Well, they did get a little poppy and Air-like there for a while. That second album (Walking With Thee) was flat-sounding. Their blazing noisier moments merged with their ethereal distorto-ballad stuff and groove-based stuff to form a piece with less range than Internal Wrangler, as if somebody decided "hey, enough, we need to sound like just one thing, and that thing needs to prominently feature a melodica." But at the same time as sounding flat, it was counterintuitively more uneven than Wrangler, though less variant. Seemed like a bad harbinger at the time, but I guess I'm too tough on bands. I don't know. They're British. Seems only natural that they'd want to move in the direction of overproduced electro-rock wallowing, and forsake the rawness that made Internal Wrangler interesting.

And also: they're British and hence easy to ignore. So that's what I did. Also: I heard "Distortions" in 2000 when I was 20, and at the time I didn't know music could sound like that.
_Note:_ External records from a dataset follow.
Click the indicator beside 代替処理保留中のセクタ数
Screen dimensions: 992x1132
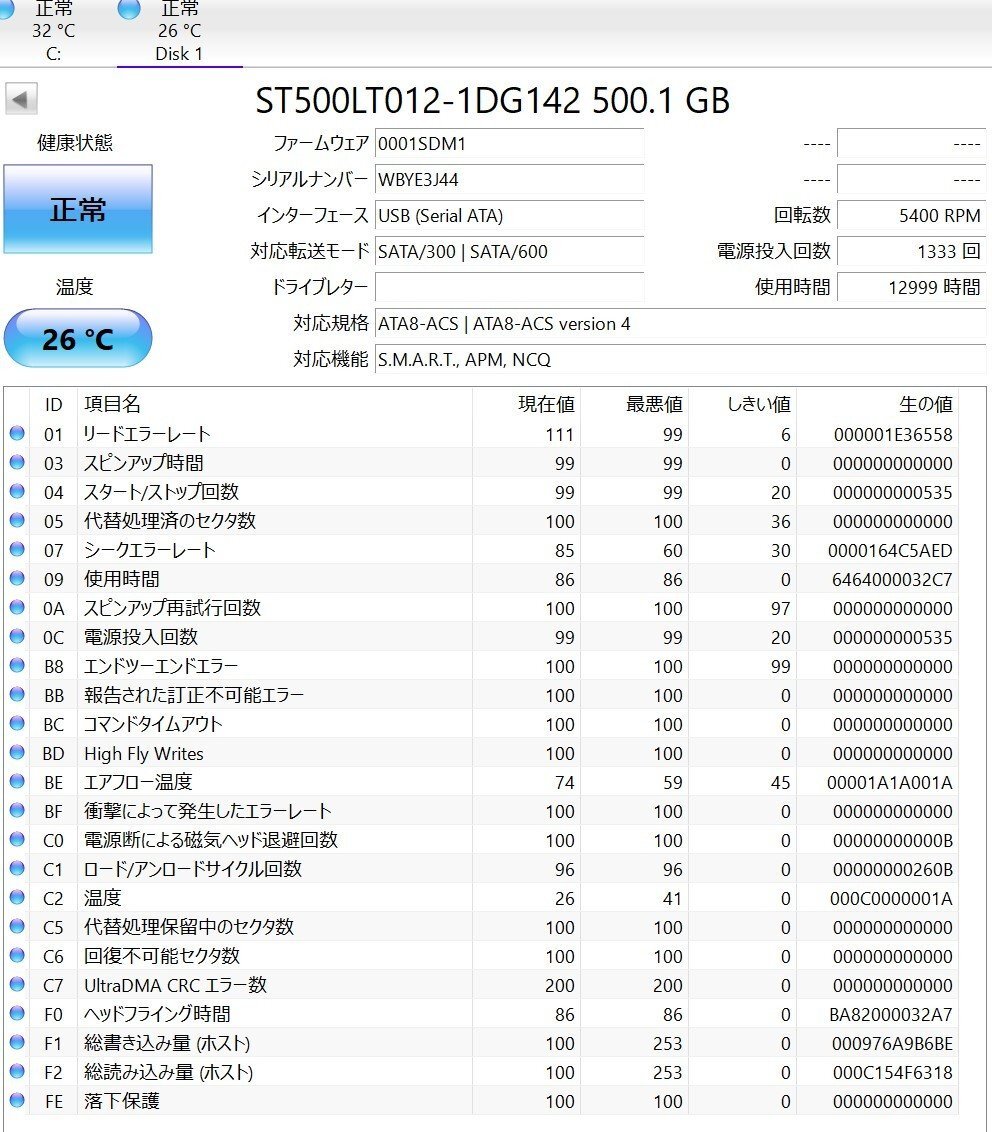[16, 927]
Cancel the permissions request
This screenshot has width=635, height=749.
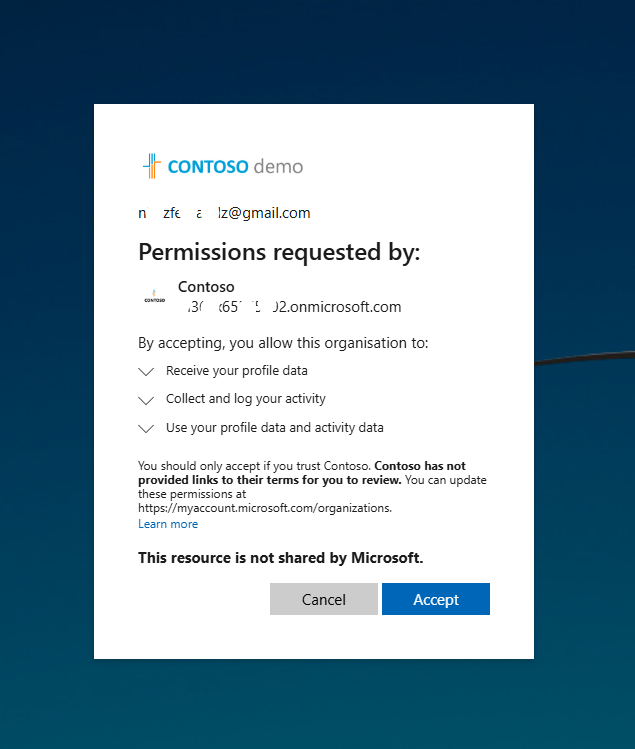(323, 599)
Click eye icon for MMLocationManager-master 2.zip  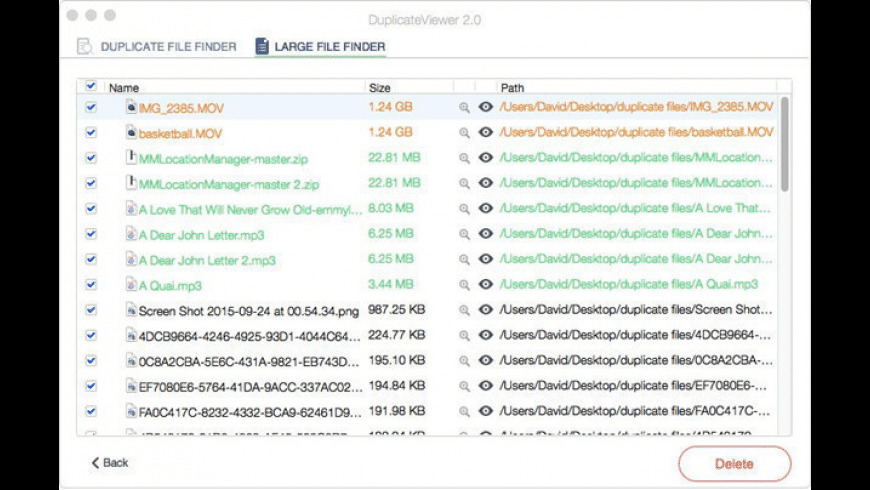coord(486,183)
It's still a good song, but one great song plus infinity repeats equals "why is this on my iPod, I keep skipping it anyway." Which is a shame, but it's not like I owe these guys anything. Thanks for the goosebumps. They served me well in my Jamaica Plain college shithole apartment. Also also: it's tough to stay excited about a band that uses a melodica and what sounds like a choke collar on the lead vocalist to produce the patented Clinic "unsatisfied buildup of tension" effect that often. That's a rough gig to go predictable on.

So: how about Do It! Well, it sounds like a
"return to form" album, but without the raw enthusiasm of their earlier stuff. It's strange for a group so based on distance (wearing masks) and alienation-based ironic tension (lyrics about vultures in Corvettes set to sneering danceable groove-punk), but I don't believe these guys are as serious about "Memories" as they are about "The Return of Evil Bill." One is "doo doo dah dah Memories" and the other is "Holy Shit, look out for this dude." And for the restraint-leading-to-tension thing to work, there has to be actual urgency underneath.

So I guess I'm trying to say, after listening to this Clinic album two years after it came out, that it's probably the best Clinic album not named Internal Wrangler, pending an utterly unnecessary investigation of Winchester Cathedral and Visitations (still and always incomplete), and that it's fine to ignore it anyway. It's ok. They're British. They won't mind.


Various Artists - Nigeria Special: Modern Highlife, Afro Sounds & Nigerian Blues 1970-6 [Soundway 2008]

Pitchfork gave it an 8.0.

I don't want to be dismissive here, because a whole underexploited culture is at stake and I'm not a cultural imperialist so I don't want just to call this a cash-grab and move on. That would be cycnical and vaguely racist. Plus it's great chillout music and the fact is: I get it. I'm hip to it.

You should definitely get this one if you don't already have:

Nigeria Special: African Fuzztone, Biafran Funkways & Tribalbeat R&B

Nigeria Special: The Soulfunk Sounds of AFROJAZZ

Mali: A History in Neo-Traditional Fuzzfunk Groovejams

Ghana: Seven Albums' Worth of Cherry-Picked Music From Ghana That You Need For Some Reason


Collections of Colonies of Bees - Birds [Table of the Elements/Radium 2008]

Pitchfork gave it a 7.8.

Wow! In 2008 in Milwaukee, there was a group of guys who still had their wagons hitched to math rock and apparently did not know that A. it's the prog rock of the new millennium, and B. if you're not as good a musician as Ian Williams or Damon Che, and even if you ARE THOSE GUYS, at this point you should either call it quits or else go "psychedelic" like everybody else because you're sitting at nostalgia act status until your "rediscovered" cash-in due in 2017. And these guys aren't those guys, and they were there still chugging along in 2008.

I did not know that.

This is boring.


The Secret - Disintoxication [Goodfellow 2008]

Pitchfork gave it a 7.5. But I'm pretty sure that's a joke. If so: good for them. Imagine combining the incredible suckiness of System of a Down with the incredible suckiness of Italian prog. Throw in a dash of Red Hot Chili Peppers.